The rest of the world isn’t going to fare much better, according to the IMF’s latest World Economic Outlook report. The global economy is expected to grow at about 2 percent in 2013, which is sharply down from 4 percent last year. Even the meager 2 percent is likely to prove optimistic since much of this growth is expected to happen in the United States, where the situation isn’t improving. Japan will likely remain mired in stagnation as it struggles to deal with public debt hitting almost 250 percent of gross domestic product — worse even than the 180 percent burden of Greece.

Brazil, Russia, India, China and South Africa are supposed to be the new economic powerhouses, but they’re also sliding. China is headed for a drop in growth to under 8 percent from annual highs of beyond 10 percent in recent years. India is also expected to perform worse with 5 percent growth that’s substantially below robust figures it’s enjoyed of late. The IMF projected worldwide fiscal deficits would land at just under 6 percent, with any reductions coming primarily from increasing taxes, not cutting spending.

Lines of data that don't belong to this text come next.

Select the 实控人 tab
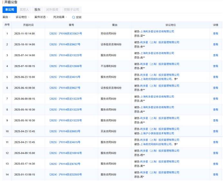The width and height of the screenshot is (223, 181). tap(24, 10)
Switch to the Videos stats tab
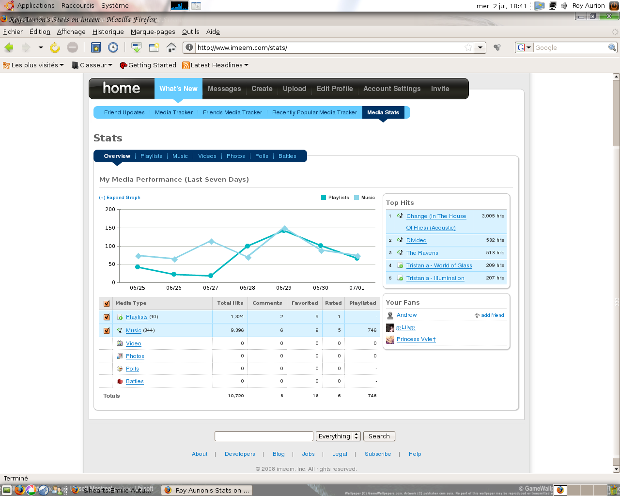This screenshot has height=496, width=620. pyautogui.click(x=207, y=156)
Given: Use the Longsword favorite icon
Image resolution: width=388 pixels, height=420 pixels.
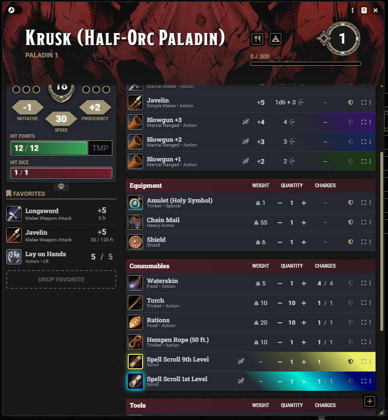Looking at the screenshot, I should (14, 214).
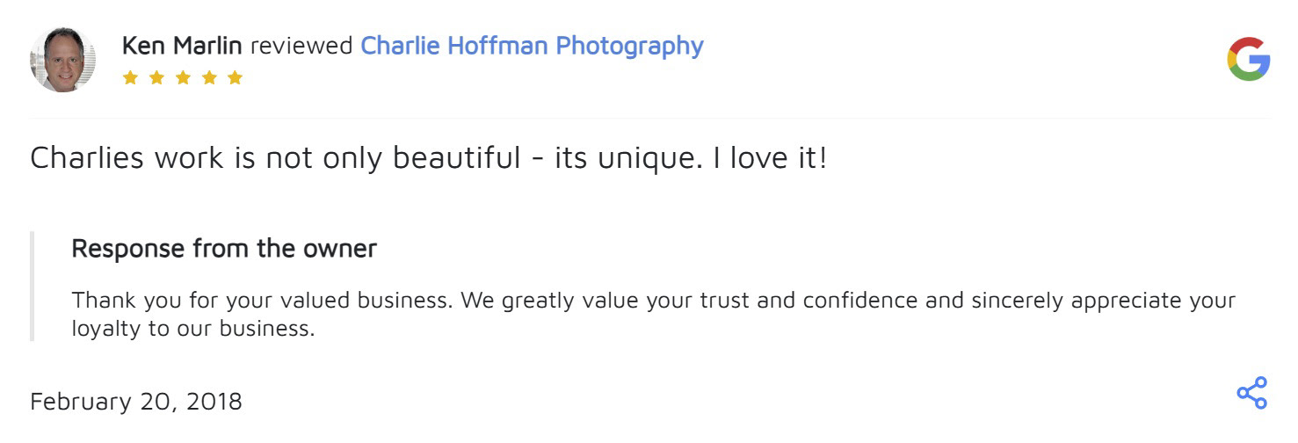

The IMF is leading the charge on this choice by calling for less austerity and looser monetary policy. For instance in Spain, the fiscal situation is so disastrous that Zambian bonds carry lower interest rates than those issued by Madrid. On Wednesday, Standard and Poor’s downgraded Spain’s credit rating to one step above junk. If the other agencies follow suit, Spain’s borrowing costs are likely to rise even further. There’s no sign of the country adopting pro-growth policies because its politicians only know how to raise taxes.

France’s socialist President Francois Hollande is following the Spanish steps, seeking punitive taxes on the “wealthy.” Entrepreneurs, unsurprisingly, are responding to this persecution by flying to more hospitable climes. Pushing the most innovative people out isn’t going to get a nation back on a growth path. Mr. Hollande has shown no desire to trim the massive welfare state that has become such an enormous burden on the productive sector.

At least the Eurocrats can now claim one more thing in common with President Obama, the undeserving 2009 recipient of the Nobel Peace Prize. Both refuse to get serious about the urgent need to reform their bloated governmental expenditures. Both are looking at continued high unemployment levels and economic stagnation. Both need to reverse course before they drag down the entire global economy.